Around a quarter of the £9.5bn that will be invested in London office space this year will come from private investors, accounting for a 60% rise from the segment on last year, according to Knight Frank.
A combination of ultra-high net worth investors and family offices that have seen their wealth grow in 2022 and are benefiting from reduced competition from institutional investors, will be responsible for the sharp rise, said the property consultancy.
“The cash-rich investor group, who are generally less reliant on debt to finance transactions, are expected to be in a strong position to take advantage of the reduced competition from larger institutional buyers,” said Knight Frank.

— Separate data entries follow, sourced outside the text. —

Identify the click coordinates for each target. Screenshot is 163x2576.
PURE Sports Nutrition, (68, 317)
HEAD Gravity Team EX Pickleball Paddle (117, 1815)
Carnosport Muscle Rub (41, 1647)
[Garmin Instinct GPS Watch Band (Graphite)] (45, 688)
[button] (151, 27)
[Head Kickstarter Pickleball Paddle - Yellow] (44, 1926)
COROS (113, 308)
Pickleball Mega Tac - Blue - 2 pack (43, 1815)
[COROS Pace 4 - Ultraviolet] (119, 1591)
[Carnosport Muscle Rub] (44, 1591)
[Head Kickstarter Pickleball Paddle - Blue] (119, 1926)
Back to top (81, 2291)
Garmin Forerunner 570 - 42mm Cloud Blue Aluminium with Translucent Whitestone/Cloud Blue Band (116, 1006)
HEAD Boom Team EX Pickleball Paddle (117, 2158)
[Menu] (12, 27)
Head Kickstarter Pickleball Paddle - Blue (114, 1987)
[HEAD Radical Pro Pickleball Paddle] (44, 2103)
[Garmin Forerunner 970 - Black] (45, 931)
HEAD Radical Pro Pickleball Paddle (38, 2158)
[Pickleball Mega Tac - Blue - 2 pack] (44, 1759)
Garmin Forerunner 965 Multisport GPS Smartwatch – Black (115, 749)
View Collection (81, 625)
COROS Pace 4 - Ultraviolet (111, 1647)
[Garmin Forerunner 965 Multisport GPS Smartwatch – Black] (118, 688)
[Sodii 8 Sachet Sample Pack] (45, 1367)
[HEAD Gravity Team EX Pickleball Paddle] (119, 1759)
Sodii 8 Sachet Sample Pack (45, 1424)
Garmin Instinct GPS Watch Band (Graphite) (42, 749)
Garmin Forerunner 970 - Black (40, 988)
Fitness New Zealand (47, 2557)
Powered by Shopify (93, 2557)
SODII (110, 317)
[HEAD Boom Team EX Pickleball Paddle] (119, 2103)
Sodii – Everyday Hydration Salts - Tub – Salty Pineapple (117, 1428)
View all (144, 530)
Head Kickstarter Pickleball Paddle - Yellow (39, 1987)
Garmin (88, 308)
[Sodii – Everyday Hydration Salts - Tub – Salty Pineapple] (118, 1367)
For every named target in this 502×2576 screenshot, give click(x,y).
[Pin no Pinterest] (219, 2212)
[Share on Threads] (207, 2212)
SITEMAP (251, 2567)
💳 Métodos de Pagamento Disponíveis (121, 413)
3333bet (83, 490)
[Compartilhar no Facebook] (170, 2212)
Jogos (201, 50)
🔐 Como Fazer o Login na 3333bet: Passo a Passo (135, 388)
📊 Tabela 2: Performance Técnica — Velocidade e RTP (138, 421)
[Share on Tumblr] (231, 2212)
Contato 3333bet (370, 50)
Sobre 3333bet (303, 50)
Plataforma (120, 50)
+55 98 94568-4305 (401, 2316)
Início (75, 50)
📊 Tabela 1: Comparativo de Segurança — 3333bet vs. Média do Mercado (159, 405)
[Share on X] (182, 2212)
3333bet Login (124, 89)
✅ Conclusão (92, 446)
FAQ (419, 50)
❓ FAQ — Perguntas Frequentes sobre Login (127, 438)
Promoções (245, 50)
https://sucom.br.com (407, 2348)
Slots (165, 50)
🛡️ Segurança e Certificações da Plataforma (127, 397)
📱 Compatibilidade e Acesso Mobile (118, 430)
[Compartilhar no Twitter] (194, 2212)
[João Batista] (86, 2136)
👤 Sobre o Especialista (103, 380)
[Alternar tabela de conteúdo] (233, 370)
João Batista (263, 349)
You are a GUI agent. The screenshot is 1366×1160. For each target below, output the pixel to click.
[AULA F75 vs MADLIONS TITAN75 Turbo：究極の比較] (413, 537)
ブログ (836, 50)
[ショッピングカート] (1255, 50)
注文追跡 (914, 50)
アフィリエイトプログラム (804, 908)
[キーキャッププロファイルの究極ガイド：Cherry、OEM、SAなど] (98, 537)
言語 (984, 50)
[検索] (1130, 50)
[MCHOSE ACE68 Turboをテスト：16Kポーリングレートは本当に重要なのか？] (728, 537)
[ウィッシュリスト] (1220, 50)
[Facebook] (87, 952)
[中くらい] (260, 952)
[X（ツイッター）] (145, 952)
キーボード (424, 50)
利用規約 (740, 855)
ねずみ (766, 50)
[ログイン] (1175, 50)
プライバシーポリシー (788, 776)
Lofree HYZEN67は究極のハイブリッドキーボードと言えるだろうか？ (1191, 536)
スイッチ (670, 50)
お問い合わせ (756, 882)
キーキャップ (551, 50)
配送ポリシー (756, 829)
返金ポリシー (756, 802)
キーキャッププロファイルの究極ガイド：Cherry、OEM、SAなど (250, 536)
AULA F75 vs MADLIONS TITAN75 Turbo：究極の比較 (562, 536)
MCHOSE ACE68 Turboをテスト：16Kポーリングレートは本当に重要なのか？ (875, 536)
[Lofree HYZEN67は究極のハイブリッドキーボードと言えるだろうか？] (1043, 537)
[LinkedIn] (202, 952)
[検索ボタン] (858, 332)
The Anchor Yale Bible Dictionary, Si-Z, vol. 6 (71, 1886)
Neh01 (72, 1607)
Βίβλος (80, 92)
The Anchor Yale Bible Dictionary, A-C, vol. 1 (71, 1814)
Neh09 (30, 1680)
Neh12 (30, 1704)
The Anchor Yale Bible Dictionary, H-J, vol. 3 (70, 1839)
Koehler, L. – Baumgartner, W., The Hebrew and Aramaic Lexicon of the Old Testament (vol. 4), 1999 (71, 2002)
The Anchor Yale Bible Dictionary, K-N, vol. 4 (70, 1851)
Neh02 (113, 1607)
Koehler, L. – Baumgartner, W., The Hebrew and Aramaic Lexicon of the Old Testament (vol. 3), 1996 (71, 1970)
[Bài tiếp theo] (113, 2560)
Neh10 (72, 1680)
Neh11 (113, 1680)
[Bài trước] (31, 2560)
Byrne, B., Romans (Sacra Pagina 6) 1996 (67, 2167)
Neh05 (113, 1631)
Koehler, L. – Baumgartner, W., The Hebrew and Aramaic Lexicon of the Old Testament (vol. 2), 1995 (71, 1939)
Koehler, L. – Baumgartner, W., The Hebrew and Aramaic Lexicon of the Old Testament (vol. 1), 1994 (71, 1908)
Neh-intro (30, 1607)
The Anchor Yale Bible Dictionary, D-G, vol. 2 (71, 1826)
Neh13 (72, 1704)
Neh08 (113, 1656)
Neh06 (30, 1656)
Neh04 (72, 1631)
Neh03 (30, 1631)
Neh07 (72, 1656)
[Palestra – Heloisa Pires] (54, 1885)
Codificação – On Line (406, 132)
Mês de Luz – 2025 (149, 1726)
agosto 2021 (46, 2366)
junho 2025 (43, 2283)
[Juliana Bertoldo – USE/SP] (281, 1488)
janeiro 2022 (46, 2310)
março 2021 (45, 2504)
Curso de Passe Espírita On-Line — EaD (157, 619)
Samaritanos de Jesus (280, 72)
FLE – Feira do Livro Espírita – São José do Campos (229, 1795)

Knight Frank also said in its annual London Report that market sentiment was driven by robust occupier demand for best-in-class offices and prime rental growth.
It said of the £9.5bn to be invested in London in 2023, £4bn would come from Asia Pacific, £2.3bn from Europe and £1.7bn from North America while the overall weight of money targeting London offices is £43.8bn.
Philip Hobley, head of London offices at Knight Frank, said: “London’s prime office assets continue to offer stable rental growth despite a challenging macroeconomic backdrop, as occupiers seek more sustainable buildings that will help them to attract and retain talent.
”We are seeing unprecedented polarisation between ‘the best’ and ‘the rest’, with a shortage of prime office space and a risk of many lower quality, less sustainable assets becoming stranded or obsolete.
“Rising debt and construction costs have further weakened the development pipeline, which will intensify the competition for buildings that offer the best ESG credentials and workplace experience. Even if occupier demand was to moderate in 2023, this would be more than compensated for by a constrained pipeline.”